The flight-test programme’s three Denali prototypes have completed 540 flights and logged 1,300h of flight-test time, says Corkery.

They have completed 16 of 22 planned engine certification tests and 26 of 37 component certification tests, and have performed hot-weather tests out of Yuma, Arizona and cold-temperature trails in northern Canada, executives say.

GE Aerospace says Catalyst will burn 20% less fuel than older comparable turboprops and provide as much as 10% “higher cruise power”. The engine has a 16:1 pressure ratio.

On 8 May, Textron Aviation also says it will deliver Denalis with the “Garmin Emergency Autoland” system, integrated with the type’s Garmin G3000 avionics package.

“The new feature is being implemented into the aircraft’s development and flight-test programme, and will be available as a standard feature at time of entry into service,” it says.

If a pilot becomes incapacitated, passengers can activate the auto-land system by pressing a button in the cockpit.

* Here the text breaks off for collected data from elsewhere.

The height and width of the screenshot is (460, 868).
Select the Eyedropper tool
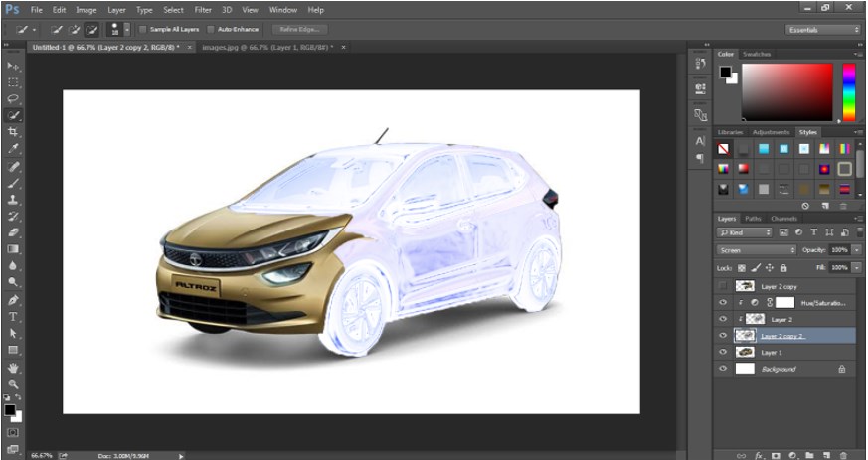coord(13,148)
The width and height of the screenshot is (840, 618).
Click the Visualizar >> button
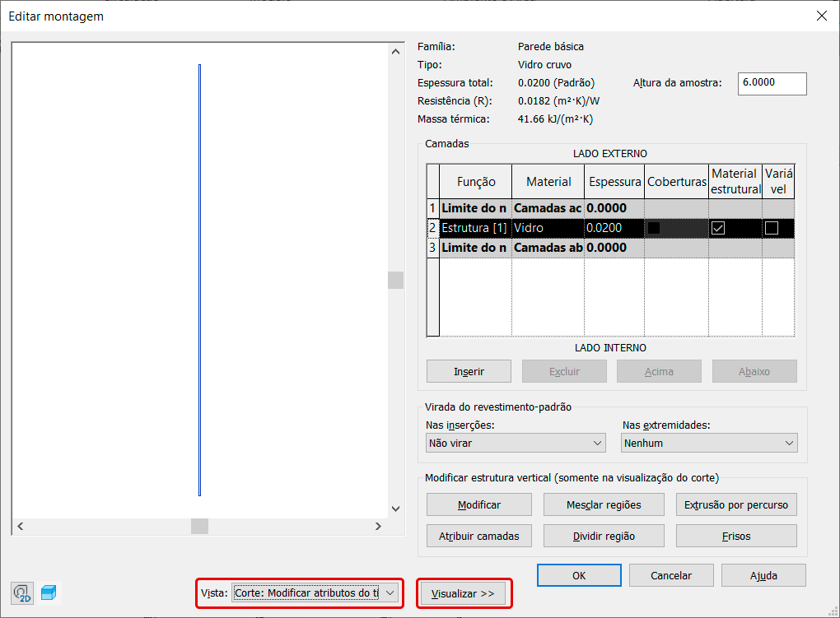pos(463,593)
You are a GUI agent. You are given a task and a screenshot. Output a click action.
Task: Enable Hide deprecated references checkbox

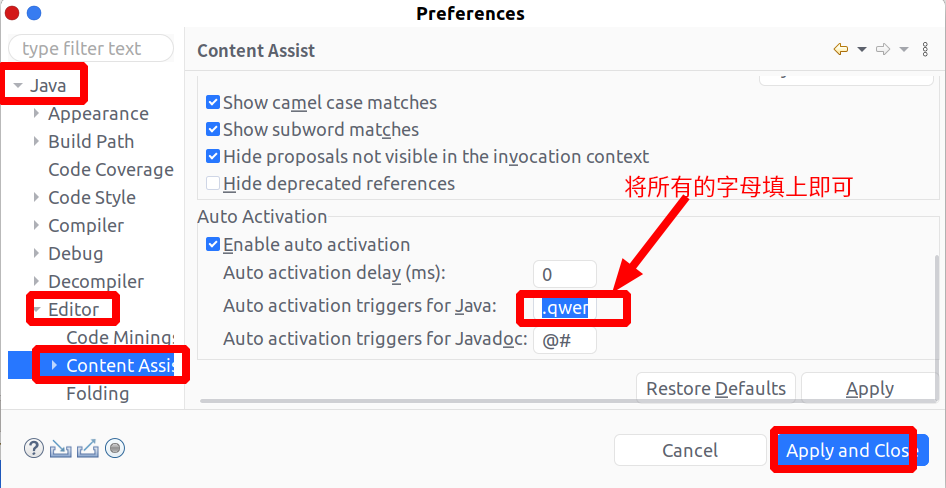[x=213, y=184]
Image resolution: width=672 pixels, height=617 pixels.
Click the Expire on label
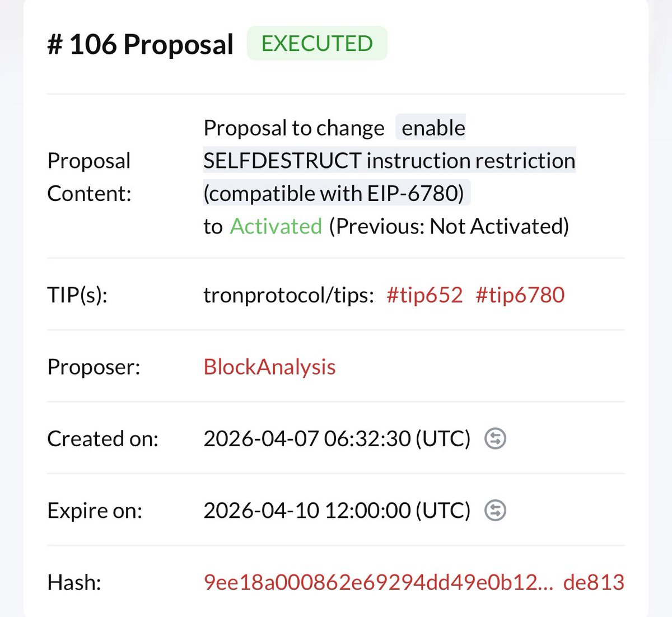click(95, 510)
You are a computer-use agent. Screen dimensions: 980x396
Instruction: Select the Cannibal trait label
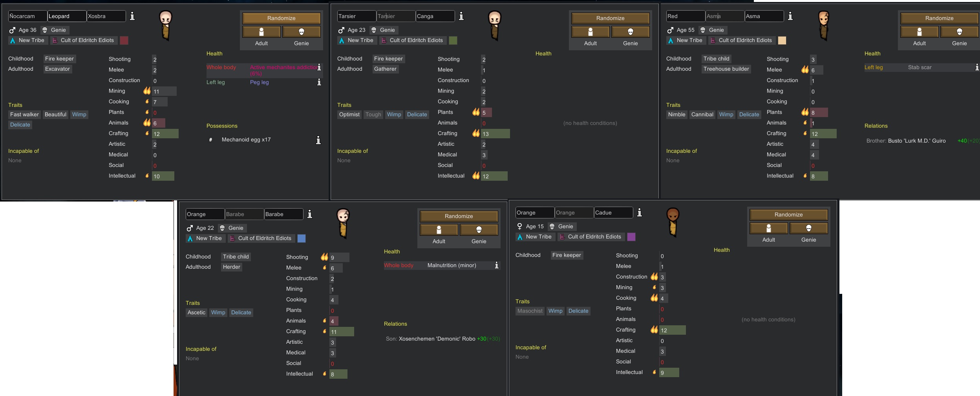pyautogui.click(x=702, y=115)
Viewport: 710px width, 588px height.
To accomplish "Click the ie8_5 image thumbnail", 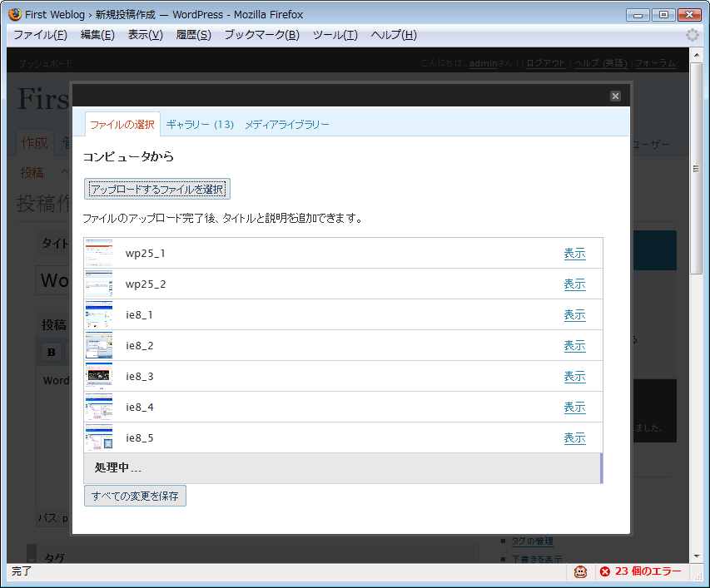I will 98,438.

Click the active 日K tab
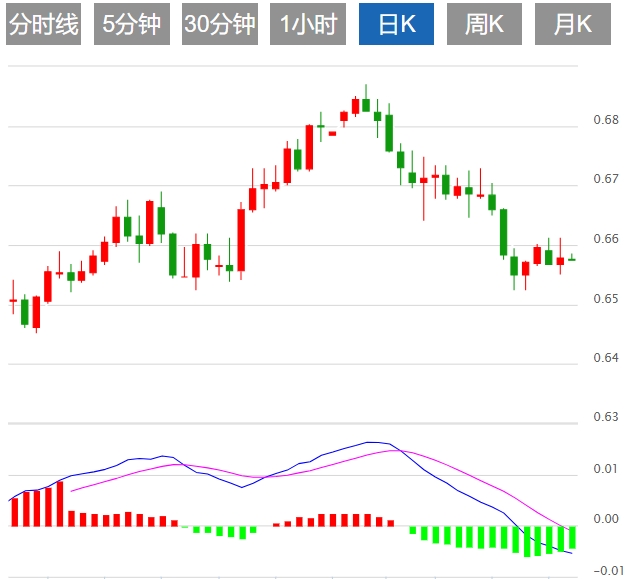pos(397,25)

“The system immediately takes control of the aircraft and informs [air traffic control] of the emergency,” Textron Aviation says. “It then calculates a flight path to the most-suitable airport or runway, while avoiding terrain and adverse weather, initiates a stabilised approach and automatically lands the aircraft, bringing it to a stop before shutting down the engine.”

Denali will be capable of carrying six passengers in a standard configuration, and nine in a high-density layout. It will cruise at 285kt (528km/h) and have 1,600nm (2,963km) of range with four passengers, Textron Aviation says.